§ **Exercise instructions**
Render each line of the records below as a Markdown table with the columns Row and Line. Number the rows and leave out blank lines.

__________

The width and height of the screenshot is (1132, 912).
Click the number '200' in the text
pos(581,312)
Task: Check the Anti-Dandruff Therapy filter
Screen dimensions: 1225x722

__________

§ **Task result**
| Row | Line |
|---|---|
| 1 | The width and height of the screenshot is (1132, 912). |
| 2 | Click the number '200' in the text |
| 3 | pos(581,312) |
| 4 | Task: Check the Anti-Dandruff Therapy filter |
| 5 | Screen dimensions: 1225x722 |